◆ **To be done**:
a) Name every proper name that appears in the blog post.
b) Substitute "warning signs" for "red flags" and write out the blog post starting with "Create a situation" and going on through "humans actually use.".

◆ **Document text**:
Based in San Francisco, Remote Branch is a blog by Todd Larsen. His posts suggest Management best practices for Hiring and Mentoring software engineers.

Conducting the Ideal Technical Screen

How do you optimize the technical screen, most critical stage of the hiring process?

Let’s focus on the step of the interview process after an initial phone call to describe the role and before they come onsite to dive deeply and broadly into their professional skills. For this phase, we want to get as much information about the candidate as possible in a short amount of time.

Create a situation that will let you quickly look for strong signals — both good and bad. These signals might not be deal-breakers in and of themselves, but note them and keep tally as the interview progresses. An accumulation of red flags is a good indicator that the candidate isn’t a good fit for the role and shouldn’t continue down the hiring funnel.


It’s important to design a question that as closely mimics aspects of the actual job as possible. Keep it practical and stay away from whiteboarding or pseudo-coding algorithms to get the fullest picture of how this person builds a software product that other humans actually use.

◆ **Data provided**:
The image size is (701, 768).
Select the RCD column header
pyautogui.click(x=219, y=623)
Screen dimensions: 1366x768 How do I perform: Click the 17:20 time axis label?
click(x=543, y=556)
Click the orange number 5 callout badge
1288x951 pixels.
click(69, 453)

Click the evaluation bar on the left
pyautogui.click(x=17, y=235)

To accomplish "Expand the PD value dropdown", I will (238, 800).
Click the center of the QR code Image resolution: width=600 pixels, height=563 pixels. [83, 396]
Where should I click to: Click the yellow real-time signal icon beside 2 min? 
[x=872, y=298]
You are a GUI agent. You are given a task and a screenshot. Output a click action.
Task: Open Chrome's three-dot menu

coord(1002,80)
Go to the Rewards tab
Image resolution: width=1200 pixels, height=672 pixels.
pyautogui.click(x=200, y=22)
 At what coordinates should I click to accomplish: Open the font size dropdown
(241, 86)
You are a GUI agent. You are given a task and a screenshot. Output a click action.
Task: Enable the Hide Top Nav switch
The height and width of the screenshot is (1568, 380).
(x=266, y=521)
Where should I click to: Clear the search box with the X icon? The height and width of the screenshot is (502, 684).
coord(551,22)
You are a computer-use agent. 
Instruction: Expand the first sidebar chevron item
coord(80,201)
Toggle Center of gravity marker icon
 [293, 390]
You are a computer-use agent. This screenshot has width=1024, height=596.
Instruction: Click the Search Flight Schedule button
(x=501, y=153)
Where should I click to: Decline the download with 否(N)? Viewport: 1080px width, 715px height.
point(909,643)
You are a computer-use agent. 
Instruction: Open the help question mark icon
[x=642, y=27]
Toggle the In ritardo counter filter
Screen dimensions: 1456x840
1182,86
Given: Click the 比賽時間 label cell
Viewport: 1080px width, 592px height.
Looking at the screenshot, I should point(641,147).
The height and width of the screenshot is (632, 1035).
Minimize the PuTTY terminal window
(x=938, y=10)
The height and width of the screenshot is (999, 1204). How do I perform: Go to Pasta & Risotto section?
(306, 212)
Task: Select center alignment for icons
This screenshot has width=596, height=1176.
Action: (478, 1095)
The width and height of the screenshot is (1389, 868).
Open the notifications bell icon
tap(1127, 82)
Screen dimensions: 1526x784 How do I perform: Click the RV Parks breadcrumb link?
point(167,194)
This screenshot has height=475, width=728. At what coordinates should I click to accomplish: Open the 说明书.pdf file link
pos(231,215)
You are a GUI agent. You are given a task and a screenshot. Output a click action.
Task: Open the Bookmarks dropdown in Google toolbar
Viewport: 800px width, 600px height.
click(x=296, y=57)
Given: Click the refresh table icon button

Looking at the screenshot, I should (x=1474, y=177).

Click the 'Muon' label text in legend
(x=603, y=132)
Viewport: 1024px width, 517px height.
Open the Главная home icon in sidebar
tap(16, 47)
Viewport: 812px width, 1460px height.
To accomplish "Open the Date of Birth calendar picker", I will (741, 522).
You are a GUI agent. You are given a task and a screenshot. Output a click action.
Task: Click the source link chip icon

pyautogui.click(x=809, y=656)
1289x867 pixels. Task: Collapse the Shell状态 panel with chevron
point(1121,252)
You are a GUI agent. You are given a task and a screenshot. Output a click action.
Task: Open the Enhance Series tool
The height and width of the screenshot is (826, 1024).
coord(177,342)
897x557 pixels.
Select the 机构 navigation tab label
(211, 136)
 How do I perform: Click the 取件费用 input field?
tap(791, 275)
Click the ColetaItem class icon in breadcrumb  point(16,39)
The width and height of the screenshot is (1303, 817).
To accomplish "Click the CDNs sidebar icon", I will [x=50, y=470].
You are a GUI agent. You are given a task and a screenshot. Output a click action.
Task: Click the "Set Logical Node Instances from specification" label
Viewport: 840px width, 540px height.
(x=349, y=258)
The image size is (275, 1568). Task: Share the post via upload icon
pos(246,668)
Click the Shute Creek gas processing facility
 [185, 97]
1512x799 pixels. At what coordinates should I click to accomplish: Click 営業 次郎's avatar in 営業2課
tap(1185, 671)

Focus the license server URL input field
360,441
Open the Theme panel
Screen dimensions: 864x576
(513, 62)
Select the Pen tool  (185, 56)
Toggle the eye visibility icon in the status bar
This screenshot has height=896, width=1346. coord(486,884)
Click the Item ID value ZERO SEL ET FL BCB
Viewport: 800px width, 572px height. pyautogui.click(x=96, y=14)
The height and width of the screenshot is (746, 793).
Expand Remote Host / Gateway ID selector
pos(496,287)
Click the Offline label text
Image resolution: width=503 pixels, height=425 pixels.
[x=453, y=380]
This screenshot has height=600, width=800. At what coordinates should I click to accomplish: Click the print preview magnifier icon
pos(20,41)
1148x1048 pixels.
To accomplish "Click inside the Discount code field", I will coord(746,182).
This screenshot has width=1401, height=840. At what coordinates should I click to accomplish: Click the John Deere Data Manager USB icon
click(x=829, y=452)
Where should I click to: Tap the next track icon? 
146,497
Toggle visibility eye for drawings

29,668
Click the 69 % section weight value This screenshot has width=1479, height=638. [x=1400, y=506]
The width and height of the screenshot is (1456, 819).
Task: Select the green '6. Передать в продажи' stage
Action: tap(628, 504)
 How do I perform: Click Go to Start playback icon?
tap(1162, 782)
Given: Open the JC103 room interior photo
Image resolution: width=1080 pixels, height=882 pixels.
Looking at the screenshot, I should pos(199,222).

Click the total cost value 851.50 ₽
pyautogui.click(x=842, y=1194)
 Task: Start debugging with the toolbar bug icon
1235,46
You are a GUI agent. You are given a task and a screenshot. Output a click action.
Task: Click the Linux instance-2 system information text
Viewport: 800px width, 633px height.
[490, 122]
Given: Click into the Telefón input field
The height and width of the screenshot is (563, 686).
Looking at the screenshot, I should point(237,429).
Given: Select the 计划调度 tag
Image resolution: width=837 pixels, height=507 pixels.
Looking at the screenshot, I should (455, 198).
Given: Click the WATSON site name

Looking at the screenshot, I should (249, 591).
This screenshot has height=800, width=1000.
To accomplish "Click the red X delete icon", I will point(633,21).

◆ **Responses to the tasks**:
a) San Francisco, Remote Branch, Todd Larsen

b)
Create a situation that will let you quickly look for strong signals — both good and bad. These signals might not be deal-breakers in and of themselves, but note them and keep tally as the interview progresses. An accumulation of warning signs is a good indicator that the candidate isn’t a good fit for the role and shouldn’t continue down the hiring funnel.


It’s important to design a question that as closely mimics aspects of the actual job as possible. Keep it practical and stay away from whiteboarding or pseudo-coding algorithms to get the fullest picture of how this person builds a software product that other humans actually use.